Op de eerste plaats oordeelt de Hoge Raad dat het handelen in strijd met de Didam-regels geen strijd oplevert met een dwingende wetsbepaling zoals bedoeld in art. 3:40 lid 2 BW. Daardoor is een overeenkomst die in strijd met de Didam-regels is gesloten, niet op die grond nietig of vernietigbaar is (zie rov. 3.2.3). Een overheidslichaam dat een onroerende zaak verkoopt zonder de regels van het Didam-arrest toe te passen, handelt in beginsel wel onrechtmatig tegen een (potentiële) gegadigde die geen gelijke kans is geboden en kan op die grond schadeplichtig zijn jegens diegene. Ook kan het, zolang de levering nog niet heeft plaatsgevonden en er ook geen overeenkomst is gesloten die het overheidslichaam verplicht tot levering, onder omstandigheden mogelijk zijn dat de verkoop of levering op vordering van de gegadigde wordt verboden (zie rov. 3.4.2).

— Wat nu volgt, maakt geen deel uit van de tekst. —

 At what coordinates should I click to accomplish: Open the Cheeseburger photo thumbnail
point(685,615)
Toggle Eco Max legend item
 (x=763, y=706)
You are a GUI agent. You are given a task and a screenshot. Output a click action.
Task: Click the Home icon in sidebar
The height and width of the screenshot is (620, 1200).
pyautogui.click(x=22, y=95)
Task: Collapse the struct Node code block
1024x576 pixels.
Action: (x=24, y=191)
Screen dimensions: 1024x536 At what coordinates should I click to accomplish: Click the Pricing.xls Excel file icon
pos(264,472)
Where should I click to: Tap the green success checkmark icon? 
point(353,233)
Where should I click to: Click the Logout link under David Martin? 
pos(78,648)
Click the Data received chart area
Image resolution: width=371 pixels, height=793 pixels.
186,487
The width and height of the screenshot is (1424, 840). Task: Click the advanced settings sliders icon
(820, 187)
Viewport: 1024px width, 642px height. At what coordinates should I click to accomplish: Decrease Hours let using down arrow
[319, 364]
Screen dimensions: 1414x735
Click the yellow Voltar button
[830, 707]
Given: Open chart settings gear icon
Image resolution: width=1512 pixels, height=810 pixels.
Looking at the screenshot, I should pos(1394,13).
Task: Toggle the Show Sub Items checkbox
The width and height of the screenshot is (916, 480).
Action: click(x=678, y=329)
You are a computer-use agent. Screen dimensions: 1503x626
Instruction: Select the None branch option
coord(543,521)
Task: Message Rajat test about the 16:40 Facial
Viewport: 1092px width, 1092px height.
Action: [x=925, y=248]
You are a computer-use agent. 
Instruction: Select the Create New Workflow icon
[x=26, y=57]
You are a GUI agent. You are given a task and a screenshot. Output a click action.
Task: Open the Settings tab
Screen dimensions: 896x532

De Hoge Raad geeft ook een verduidelijking voor de zgn uitzonderingsregel. De eerste uitspraak bood de ruimte om Van een selectieprocedure kan worden afgezien, als bij voorbaat vaststaat of redelijkerwijs mag worden aangenomen dat op grond van objectieve, toetsbare en redelijke criteria slechts één serieuze gegadigde in aanmerking komt voor de aankoop of verhuur. Het Didam II arrest stelt dat bij toepassing van deze uitzondering nog wel het voornemen moet worden gepubliceerd op een zodanige wijze dat eenieder daarvan kennis kan nemen (rov. 3.5.2).

Voor de IKC-ontwikkeling biedt het arrest weinig houvast. In de praktijk passen veel gemeenten de uitzonderingsregel toe als het gaat om situaties, waarbij sprake is van een bestaande samenwerking tussen een school en een kinderopvang; ook die in situatie zal dan wel een publicatie moeten worden geplaatst, waarin het voornemen tot het aangaan van een huurovereenkomst met een voorkeurskandidaat wordt gemeld. Daarbij dient een termijn van tenminste 20 dagen te worden gesteld, waarbinnen andere gegadigden zich kunnen melden.